Essas três referências, acredito, já bastam para deixar clara minha opinião sobre A parede no escuro (Record, 2008).

Sendo que há diferenças marcantes também. No livro de Graciliano não há um pingo de poesia. E a secura que torna a relativamente longa narrativa em primeira pessoa quase insuportável, agonizante, é obviamente seu maior sucesso. Para fazer um romance assim direto e reto e de muita qualidade, é preciso ter competência. Senão se tira o lirismo, não se põe nada e a coisa resulta numa massa murcha que não espanta nem mosca, apesar da “violência” do tema – sim, estou pensando na literaturaurbanamoderna. Digo, em parte dela.

Mas o assunto é Altair Martins.

É que para fazer, como ele fez, um romance com muita poesia e interesse, também é preciso ter talento. Porque, convenhamos: partir pra tal da “prosa poética” – um negócio hoje mais badalado que as turnês da Madona – é muitas vezes o último (ou o primeiro) recurso do prosador incompetente. De quem não tem uma estória interessante pra contar, mas, sim, muito floreio. Daí o sujeito se rola no gramado coberto de flores caídas e chama todo mundo pra ver o resultado – que só poderá estar nas “entrelinhas”.

Altair é competente. O evento-núcleo do seu romance é o atropelamento de um padeiro muito conhecido na pequena cidade de Pedras Brancas. O assassino, hum…, por acidente nós sabemos quem é: o professor Emanuel. Que, apavorado, foge após o feito. Não presta socorro. Não que fosse fazer alguma diferença se o tivesse feito, o padeiro provavelmente já caiu morto, tamanha a violência do choque. Mas pelo menos, talvez, a culpa que pregou em si a partir de então o remoesse com menos intensidade.

O padeiro assassinado é o pai de uma jovem que, por sua vez, saída de casa, divide um apartamento com uma amiga. Essa amiga, de 17 anos, é aluna de Emanuel, com quem, certa noite, tenta sem sucesso ter um relacionamento sexual. Só que Emanuel não sabe que a parceira dessa jovem é a filha do homem que atropelou numa manhã de muita chuva e pouca visibilidade para os desafortunados motoristas.

A filha do padeiro é Maria do Céu.
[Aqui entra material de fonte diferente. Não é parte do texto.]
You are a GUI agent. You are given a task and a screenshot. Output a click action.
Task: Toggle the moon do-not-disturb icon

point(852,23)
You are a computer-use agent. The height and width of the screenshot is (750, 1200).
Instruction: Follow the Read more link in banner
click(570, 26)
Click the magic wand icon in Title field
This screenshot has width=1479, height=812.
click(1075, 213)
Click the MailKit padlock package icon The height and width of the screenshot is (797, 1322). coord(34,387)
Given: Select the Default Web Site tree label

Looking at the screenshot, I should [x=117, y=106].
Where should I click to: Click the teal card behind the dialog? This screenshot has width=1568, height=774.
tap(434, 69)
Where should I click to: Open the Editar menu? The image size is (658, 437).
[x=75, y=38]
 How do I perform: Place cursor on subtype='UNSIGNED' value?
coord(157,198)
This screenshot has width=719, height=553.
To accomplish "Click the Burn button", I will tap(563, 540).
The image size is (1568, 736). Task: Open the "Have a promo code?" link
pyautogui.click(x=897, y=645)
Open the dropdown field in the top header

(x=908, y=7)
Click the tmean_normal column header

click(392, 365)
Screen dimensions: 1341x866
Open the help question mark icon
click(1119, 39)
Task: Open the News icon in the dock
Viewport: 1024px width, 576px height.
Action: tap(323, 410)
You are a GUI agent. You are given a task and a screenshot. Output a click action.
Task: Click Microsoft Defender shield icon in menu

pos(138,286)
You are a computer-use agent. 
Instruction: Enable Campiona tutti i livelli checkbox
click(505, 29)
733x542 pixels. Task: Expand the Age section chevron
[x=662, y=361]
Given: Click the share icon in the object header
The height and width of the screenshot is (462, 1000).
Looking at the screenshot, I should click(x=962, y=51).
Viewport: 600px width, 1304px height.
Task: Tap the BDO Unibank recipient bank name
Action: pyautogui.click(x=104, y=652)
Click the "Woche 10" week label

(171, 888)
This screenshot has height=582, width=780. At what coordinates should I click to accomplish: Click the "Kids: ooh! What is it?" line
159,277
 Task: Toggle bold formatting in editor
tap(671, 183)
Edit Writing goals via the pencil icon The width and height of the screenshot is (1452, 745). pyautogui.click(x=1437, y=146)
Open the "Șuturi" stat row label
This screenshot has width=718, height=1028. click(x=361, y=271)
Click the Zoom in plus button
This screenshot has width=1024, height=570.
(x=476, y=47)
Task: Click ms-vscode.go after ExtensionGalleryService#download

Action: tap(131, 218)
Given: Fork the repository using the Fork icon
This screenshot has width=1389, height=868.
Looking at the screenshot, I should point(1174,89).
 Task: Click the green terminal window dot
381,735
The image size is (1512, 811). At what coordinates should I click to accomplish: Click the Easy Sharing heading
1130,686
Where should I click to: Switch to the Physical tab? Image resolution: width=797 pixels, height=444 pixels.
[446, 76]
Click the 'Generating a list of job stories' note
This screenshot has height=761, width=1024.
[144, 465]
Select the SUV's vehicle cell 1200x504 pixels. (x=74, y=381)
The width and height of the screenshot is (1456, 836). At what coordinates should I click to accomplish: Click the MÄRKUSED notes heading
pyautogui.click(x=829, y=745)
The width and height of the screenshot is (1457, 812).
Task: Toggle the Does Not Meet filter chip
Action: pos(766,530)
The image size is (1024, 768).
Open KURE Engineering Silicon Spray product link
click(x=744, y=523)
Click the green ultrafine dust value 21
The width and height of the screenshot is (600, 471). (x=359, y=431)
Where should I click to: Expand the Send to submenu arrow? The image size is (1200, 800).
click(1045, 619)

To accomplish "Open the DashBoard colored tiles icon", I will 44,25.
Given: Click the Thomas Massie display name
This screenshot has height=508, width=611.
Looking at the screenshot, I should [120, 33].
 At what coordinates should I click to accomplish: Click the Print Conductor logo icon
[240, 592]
Nunca se dera bem com o pai, e fora morar com a menina de 17 anos justamente após uma discussão com o mesmo, após a qual saiu de casa literalmente batendo a porta.

Pois Emanuel também guarda suas mágoas com o pai autoritário. Ex-partidário da Ditadura de 64, saudosista daqueles tempos de moral elevada, fã de pássaros e acostumado a bater no filho, o homem está agora moribundo, atacado por uma pneumonia aparentemente irreversível.

Pois quando Emanuel atropela o pai de Maria do Céu ele estava justamente indo à casa de sua infância pegar o velho e levá-lo para uma consulta de rotina.

Caminhos cruzados, vejam só.

Pois o romance de 250 páginas é narrado por mais de uma dúzia de personagens, com mudanças de um capítulo a outro, um parágrafo a outro. Há também um narrador em terceira pessoa que aparece em raros momentos e é, por assim dizer, inútil – ou seja, não contribui com nenhuma colaboração original para o andamento do relato.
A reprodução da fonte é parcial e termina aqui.